▸ WORK ORDER
In the text on suicide bombers' motives, decide whether each statement agrees with it: (a) Raphael Israeli's study found that the trainees in the al-Qaeda camps were aged between 16 and 25; (b) each training course cost about $5,000; (c) the first visual record of a suicide was that of Ajax. Answer yes or no for each and quote the text's deciding words.

▸ TEXT SHOWN
####################

As a psychologist, I keep being asked whether the 11 September “Islamikaze” bombers were psychotic. This was the term that Jack Straw, the Foreign Secretary, used to describe Osama Bin Laden and his suicidal acolytes. I conversed a good deal with Straw when he was home secretary, and I can testify that he is admirably emotionally literate. So I can only suppose that he’d simply not had the time, in the midst of his jet-lagging, peripatetic international schedule, to check his psychiatric lexicon.
If Bin Laden were psychotic, the twin towers would still be standing. Psychotics are given to hallucinations, and could not plan and execute the kind of attack we saw on 11 September. They share a sense of fractured identities that makes them liable to believe they are someone or something other than the person named on their birth certificate. As P G Wodehouse would put it: “They think they are a poached egg.” It is extremely unlikely that any of the Islami-kazes thought they were poached eggs.
If Straw was wide of the mark, so were those who suggested that the hijackers were driven by religiously ordained sexual abstinence. Frustrated and testosterone-fuelled, the argument went, the men were conned into believing that, on completing their suicidal mission, they would be presented with a lavish supply of virgins.
Yet studies based on interviews with aspirant suicide bombers from the Middle East, reported in the Psychologist last month, shed a different light on the terrorists’ motives. One study, carried out by Ariel Merari, concluded that terrorist suicide is “done by people who wish to die for personal reasons. The terrorist framework simply offers the excuse [rather than the real drive] for doing it . . .” A study of al-Qaeda training camps in Afghanistan, carried out by Raphael Israeli in 1997, found that the trainees were aged between 16 and 25. Each course lasted a few months and cost about $3,000. Most of the trainees came from Islamic nations, but a number were from oppressed Muslim minorities in France, Germany, Bosnia and Chechnya.
Nearly all Islamikazes have had at least one relative or close friend killed, maimed or abused by their enemies. Many come from broken homes. Raphael Israeli concluded that, in becoming Islamikazes, the trainees joined a group that gave “them the opportunity to expand their own ego, and the newly acquired comradeship sustains their self-esteem and self-importance. They may be somewhat depressed and in search of easy solutions to their problems. Unsuccessful, perhaps self-despising, they find solace in becoming martyrs, thus almost instantly and mythically transforming frustration into glory, failure into victory and self-deprecation into public adoration.”
The transformative power of suicide has a long history. The first visual record of a suicide was that of Ajax, in 700BC: the paintings and sculptures of his demise suggested an honourable act, motivated by the desire either to evade capture or to express his shame at losing in battle. In a new book, The Art of Suicide, Ron Brown shows that, although the meaning of suicide has changed considerably over time, the earliest uncovered image of the act showed it as “gladiatorial”.
There is definitely something gladia- torial about the 11 September attackers. These men were prepared to kill and die spectacularly, as a Roman gladiator would have done. And just like the gladiators, who were the slaves of wealthy Romans, they saw themselves occupying a lowly status. In their eyes, heroic self-destruction was a way of altering that rank.

####################

▸ DATA SECTION

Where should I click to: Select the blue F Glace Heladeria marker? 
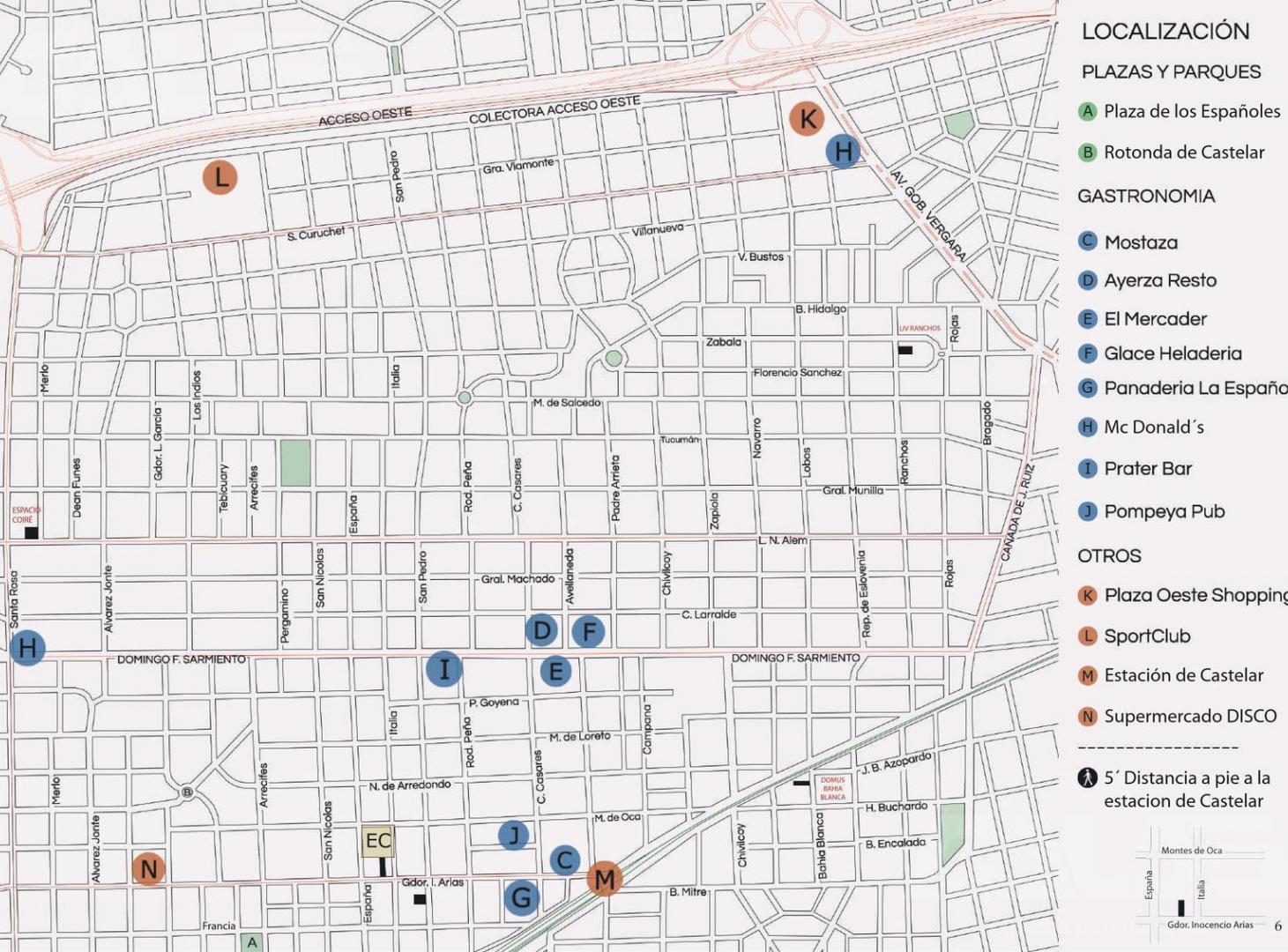pos(588,631)
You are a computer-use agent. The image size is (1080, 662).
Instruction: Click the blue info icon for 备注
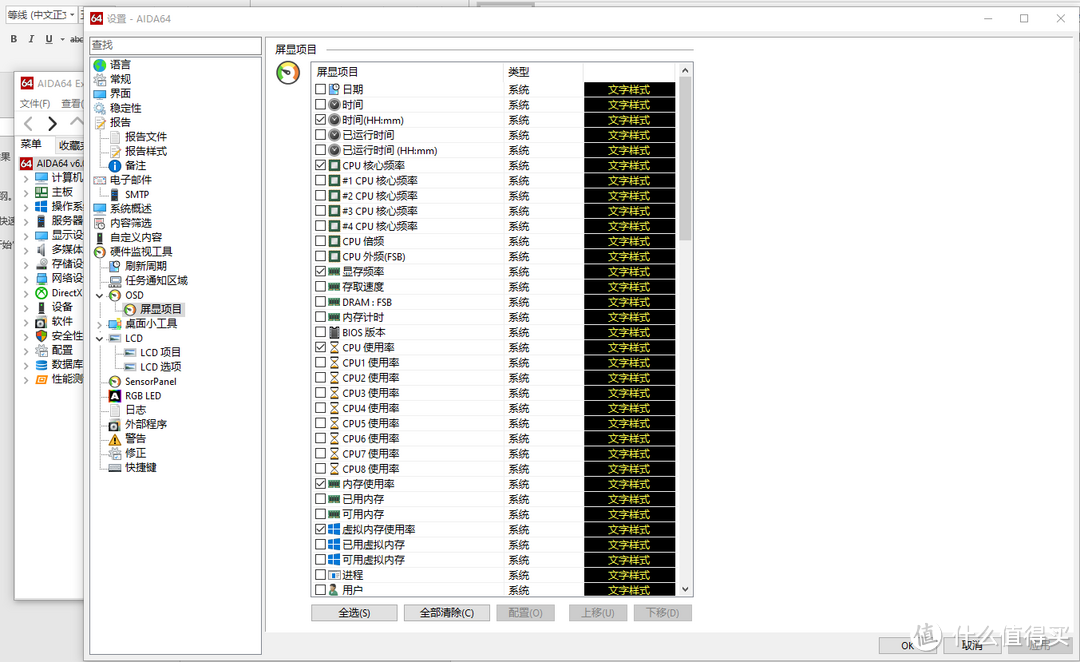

####################

▸ TASK RESPONSE
(a) Yes: "found that the trainees were aged between 16 and 25."
(b) No: "Each course lasted a few months and cost about $3,000."
(c) Yes: "The first visual record of a suicide was that of Ajax, in 700BC"